RECORDS FOR THE TASK Start Marker

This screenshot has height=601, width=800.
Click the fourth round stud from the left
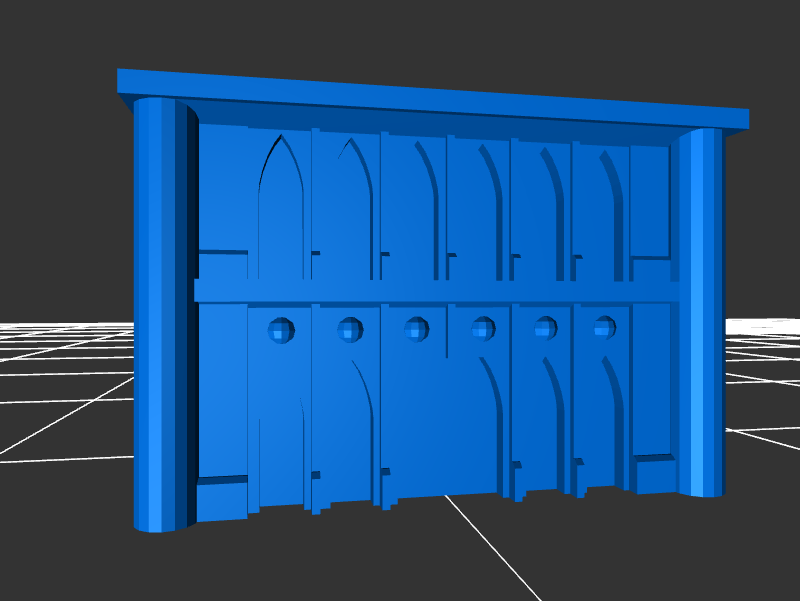coord(484,327)
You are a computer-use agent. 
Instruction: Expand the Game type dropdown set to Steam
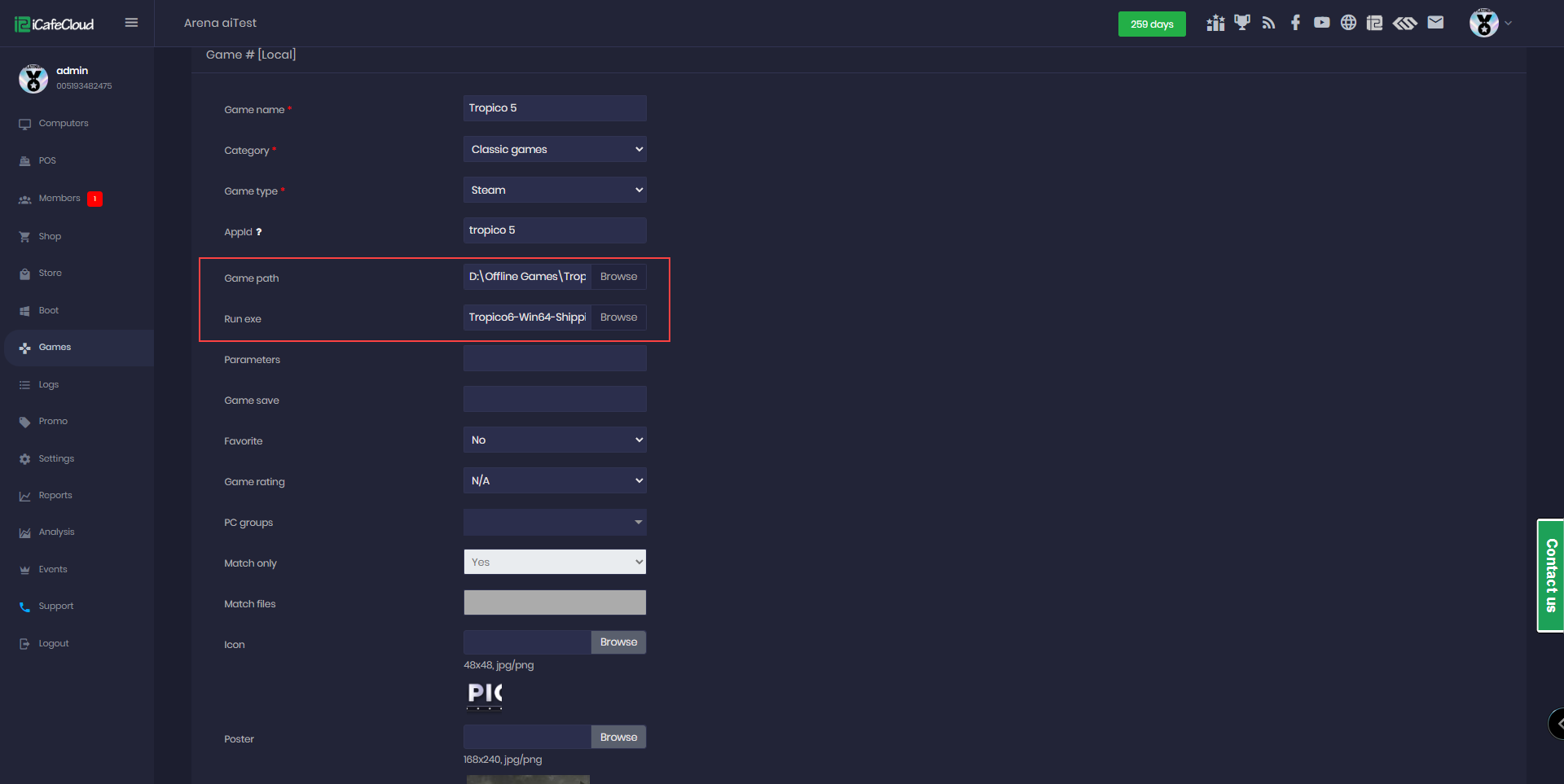(x=555, y=190)
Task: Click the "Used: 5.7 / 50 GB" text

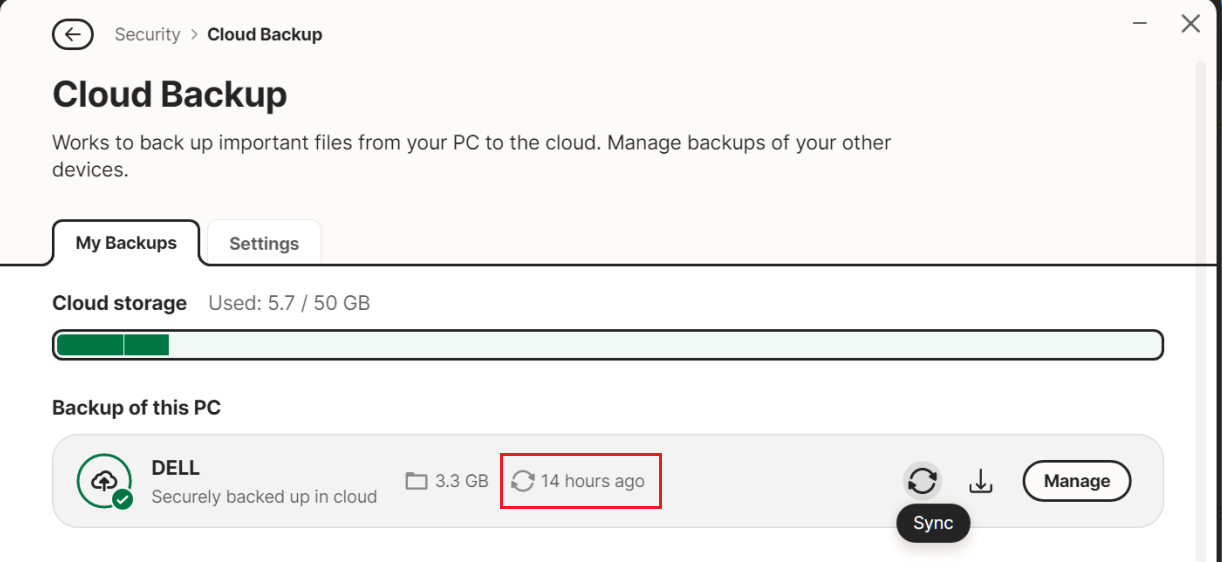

RECORDS FOR THE TASK End Marker

Every line from the one containing "Instruction: Expand the" through the last line of the data, both included, is to be repeated exactly; the pictures are to be left out.

Instruction: Expand the Game type dropdown set to Steam
(x=555, y=190)
Task: Click the "Used: 5.7 / 50 GB" text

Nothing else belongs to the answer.